Aku menatap pintu kaca buram itu dengan geram. Aku sudah berusaha baik, tapi kelakuannya masih saja tak manusiawi. Aku masih heran dengan sikap lelaki itu, maka aku putuskan untuk marah juga pada lelaki yang sedang kerasukan iblis itu.
"Masih nggak mempan, Rat?" tanya Fia yang membuatku mendengkus.
"Heran gue, Fi. Dia marah - marah tanpa sebab yang jelas. Ini beneran perlu di rukyah nih."
William datang sambil menarik kursinya untuk duduk di sampingku. "Lo udah tanya masalahnya?"
"Belum gue tanya dia udah marah - marah dan bentak gue, Will. Gue harus gimana?" kataku dengan kesal.
"Coba lo ingat - ingat lo ngapain aja kemarin gitu yang kira - kira buat dia marah! Lo lupa telpon dia atau gimana gitu, Rat." William berkata dengan wajah seriusnya.
Aku terdiam sambil berpikir. Aku rasa tak ada yang salah dari kemarin. Malah lelaki itu yang lupa mengabariku jika ada rapat di luar. Aku heran, bagaimana cara berpikir laki-laki itu, kenapa terlalu ribet untuk dimengerti. Orang bilang, cewek itu ribet, tapi lelaki pada tidak sadar, dirinya juga suka ribet.
"Nggak ada, Will!" seruku dengan lelah. "Gue gantian ngambek aja deh, kesel gue! Masa bodoh dengan si iblis itu."
William menatapku dengan horor. "Kenapa cewek tuh menakutkan? Kenapa kalau cowok ngambek dia malah gantian ngambek! Memang semboyan cewek selalu benar itu, benar adanya."
"Gue dukung lo, Rat! Enak aja marah - marah nggak jelas. Gantian lo marah tahu rasa tuh laki!" seloroh Fia dengan semangat.
William tampak mengusap wajahnya.
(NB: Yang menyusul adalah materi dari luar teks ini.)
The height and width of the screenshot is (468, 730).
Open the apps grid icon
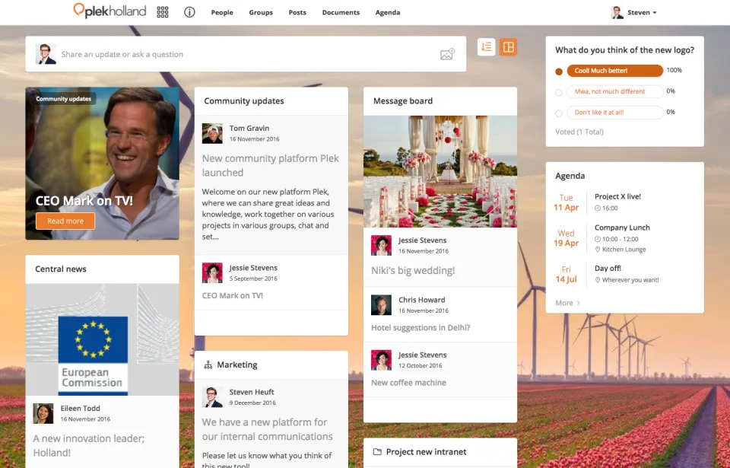click(x=163, y=12)
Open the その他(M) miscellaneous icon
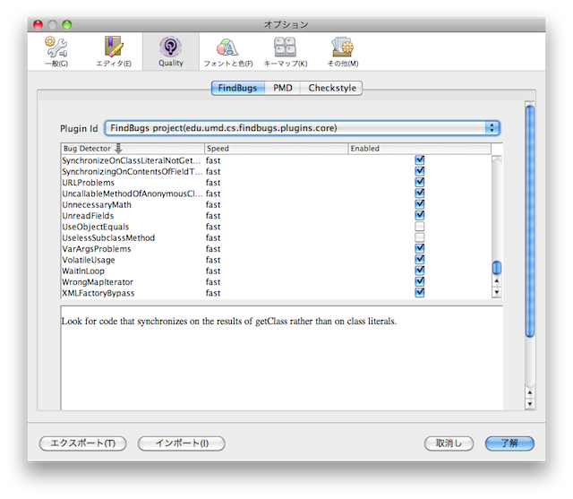Image resolution: width=573 pixels, height=499 pixels. pyautogui.click(x=341, y=52)
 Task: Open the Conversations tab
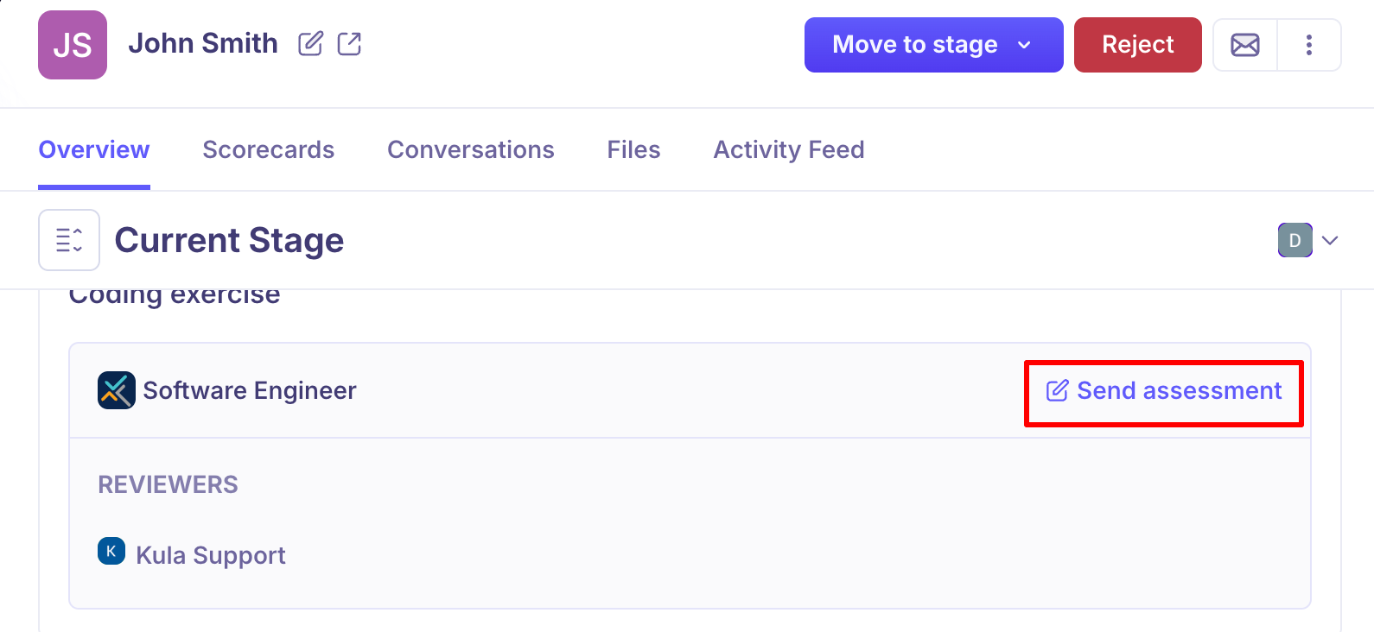click(470, 149)
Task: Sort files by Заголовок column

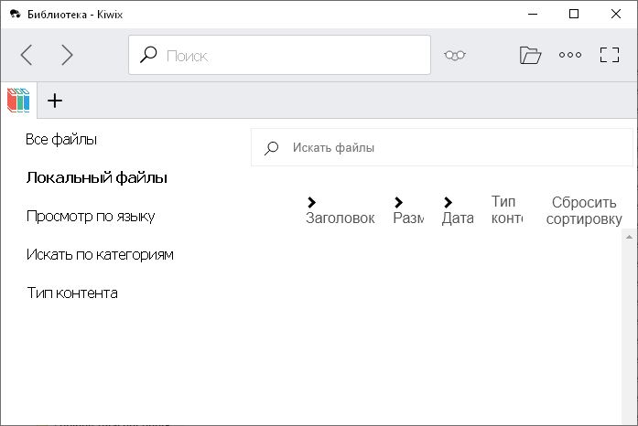Action: tap(340, 218)
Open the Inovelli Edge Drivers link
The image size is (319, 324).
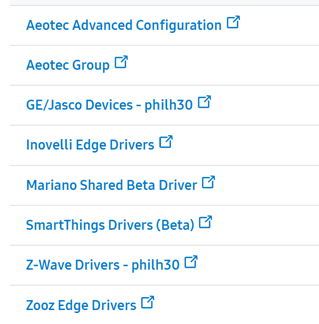(90, 145)
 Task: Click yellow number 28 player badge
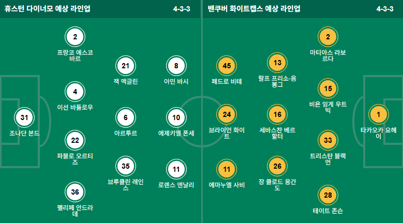click(x=328, y=195)
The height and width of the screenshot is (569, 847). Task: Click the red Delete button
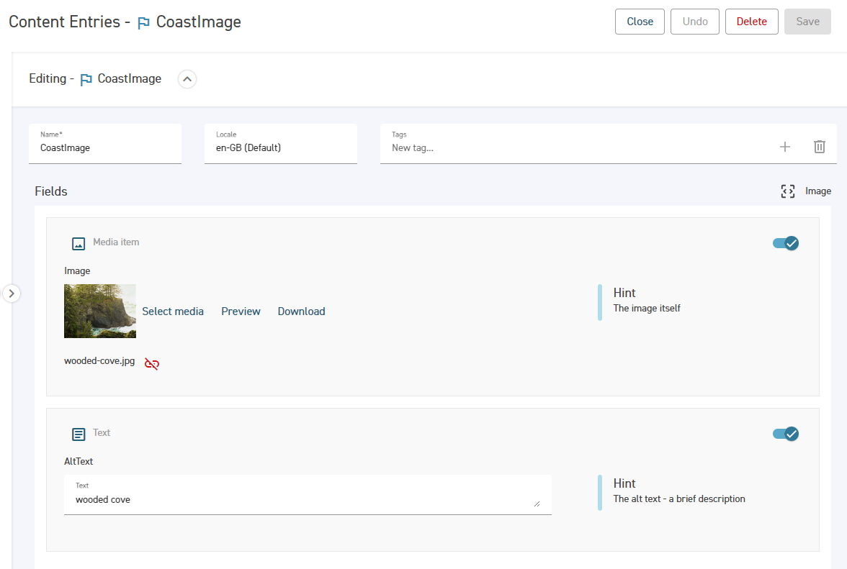(x=751, y=22)
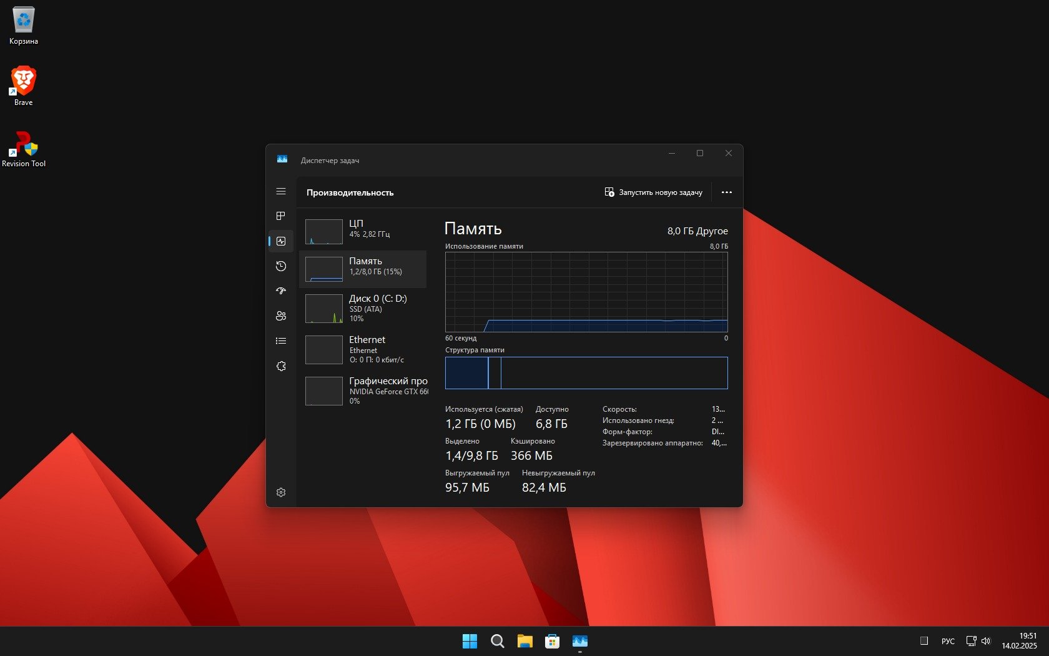Open the Startup apps sidebar icon

[x=281, y=291]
Rasanya aku ingin menertawakan lelaki satu ini. "Nggak gitu wahai para kaum wanita!" Lelaki itu menatapku dengan penuh selidik. "Ceritain, kemarin dari pagi sampai siang lo ngapain aja, ke mana aja, dan ketemu siapa aja!"
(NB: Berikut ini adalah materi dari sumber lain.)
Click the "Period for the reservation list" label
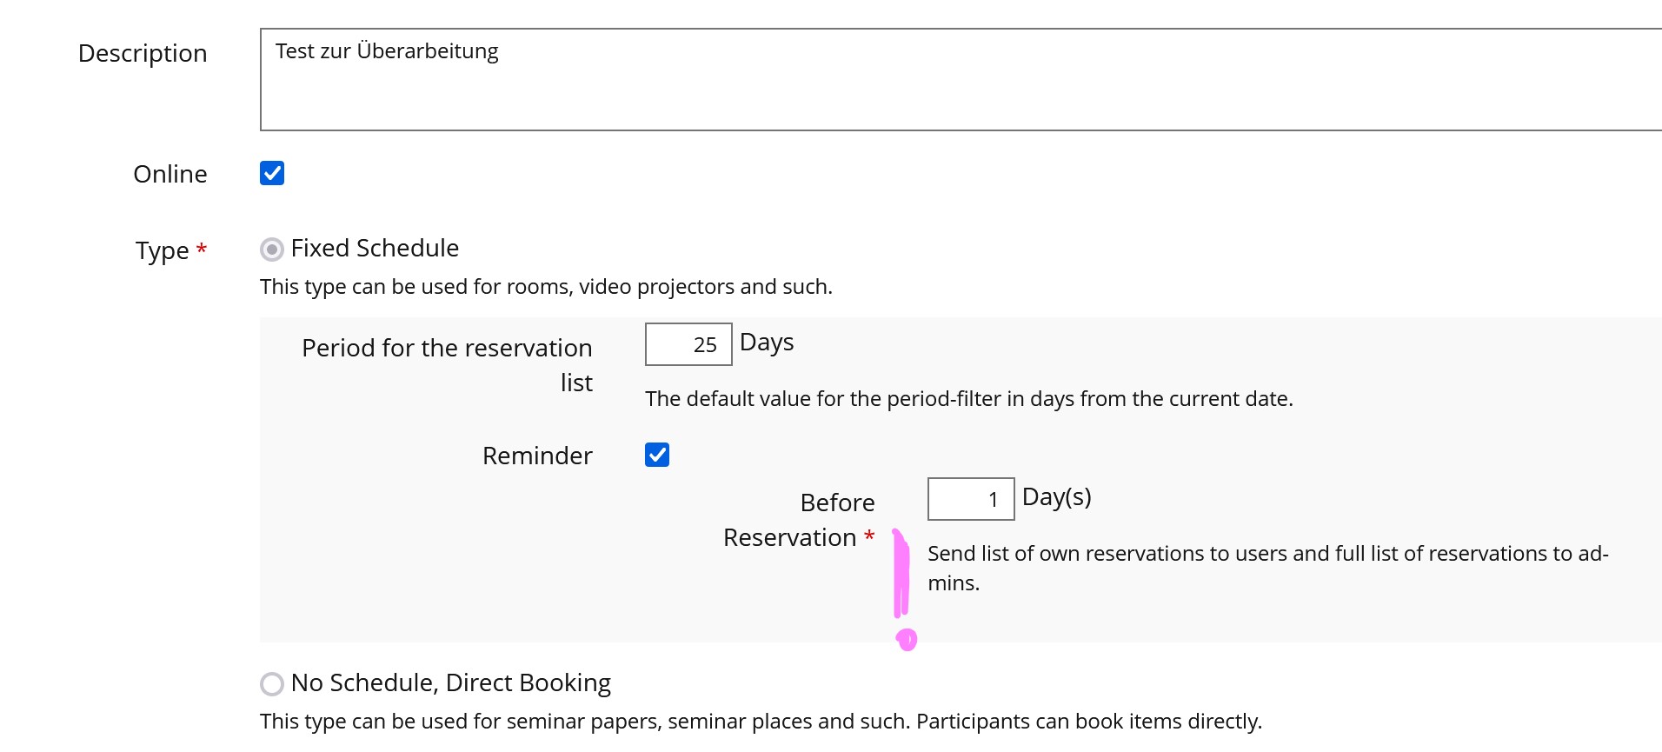Viewport: 1662px width, 752px height. (x=447, y=349)
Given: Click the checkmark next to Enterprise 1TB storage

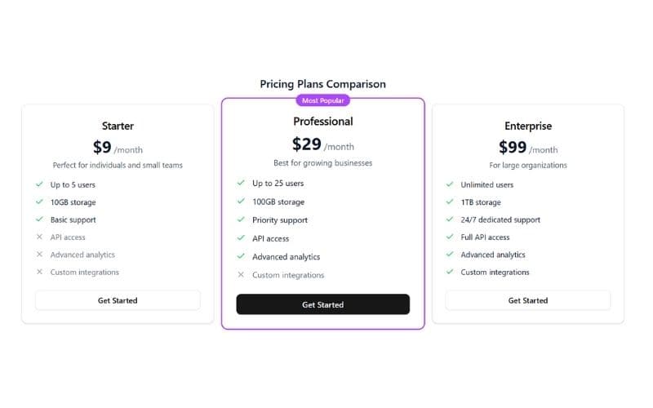Looking at the screenshot, I should 450,202.
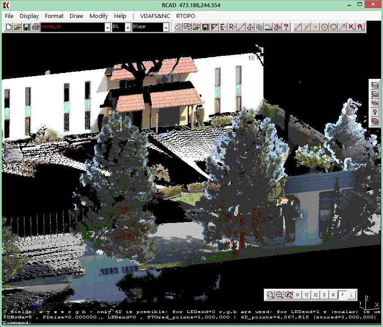Viewport: 383px width, 327px height.
Task: Click the Open folder icon in the left toolbar
Action: (x=18, y=27)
Aku menatap lelaki itu dengan penuh protes, tapi tatapan tajam dan enggan dibantah milik William membuat nyaliku menciut. "Gue kemarin di kantor, ngerjain analisis. Udah."
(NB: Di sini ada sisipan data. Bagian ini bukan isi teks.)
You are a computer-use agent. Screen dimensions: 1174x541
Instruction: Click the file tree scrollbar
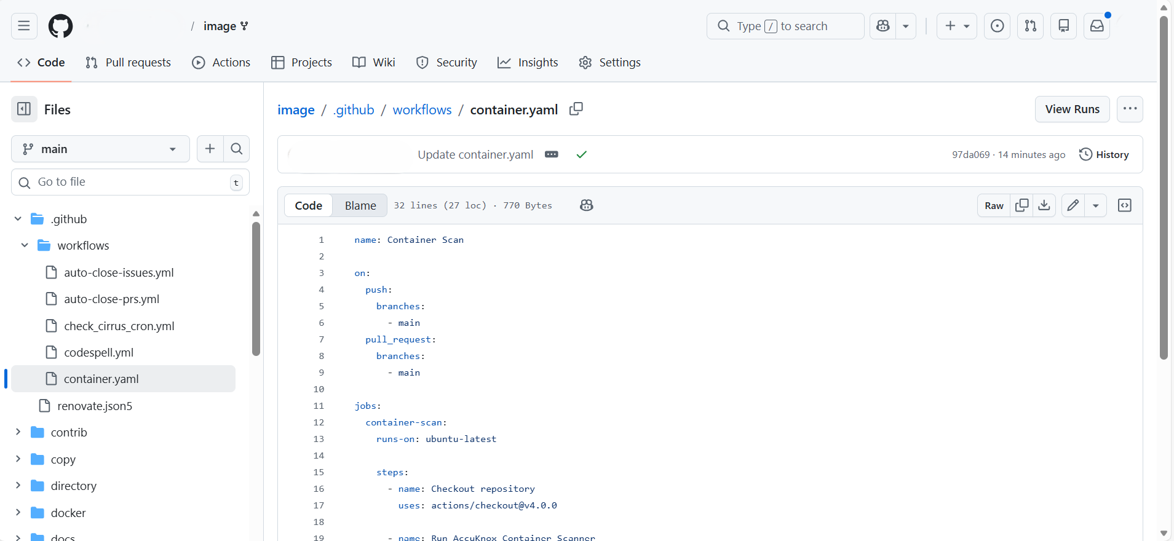click(x=256, y=289)
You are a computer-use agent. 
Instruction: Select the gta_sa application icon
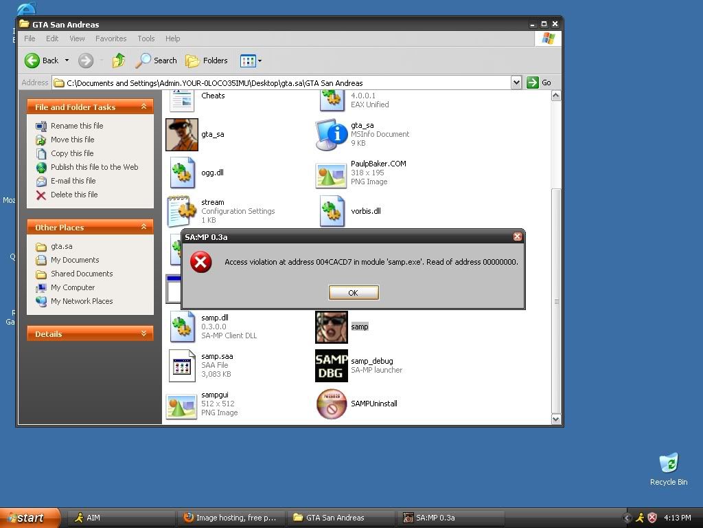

William masih menatapku dengan tidak puas. "Lo makan siang ke mana? Kemarin lo nggak sama kita - kita, lo berangkat duluan."
Mendengar pertanyaan dari William, seketika aku teringat kejadian kemarin. "Sama Gamilang, dia jelasin semuanya ke gue. Dan dia udah bener-bener ikhlas lepasin gue."
Seketika William berdiri dari tempat duduknya dengan mata berbinar seperti mendapatkan hadiah yang dia idam - idamkan. Aku kok bisa ya betah ngobrol sama manusia model William begini.
"Astaga, Ratih! Lo bego atau goblok sih? Ya itu masalahnya!"
Aku mengerutkan keningku. "Ya itu, terus? Emang Mas Argi lihat? Enggak, Will."
"Rasanya gue pengen larungin lo ke laut deh, Rat. Dugaan gue, Mas Argi lihat lo waktu sama Gamilang dan lo nggak lihat!" seru William dengan gemas.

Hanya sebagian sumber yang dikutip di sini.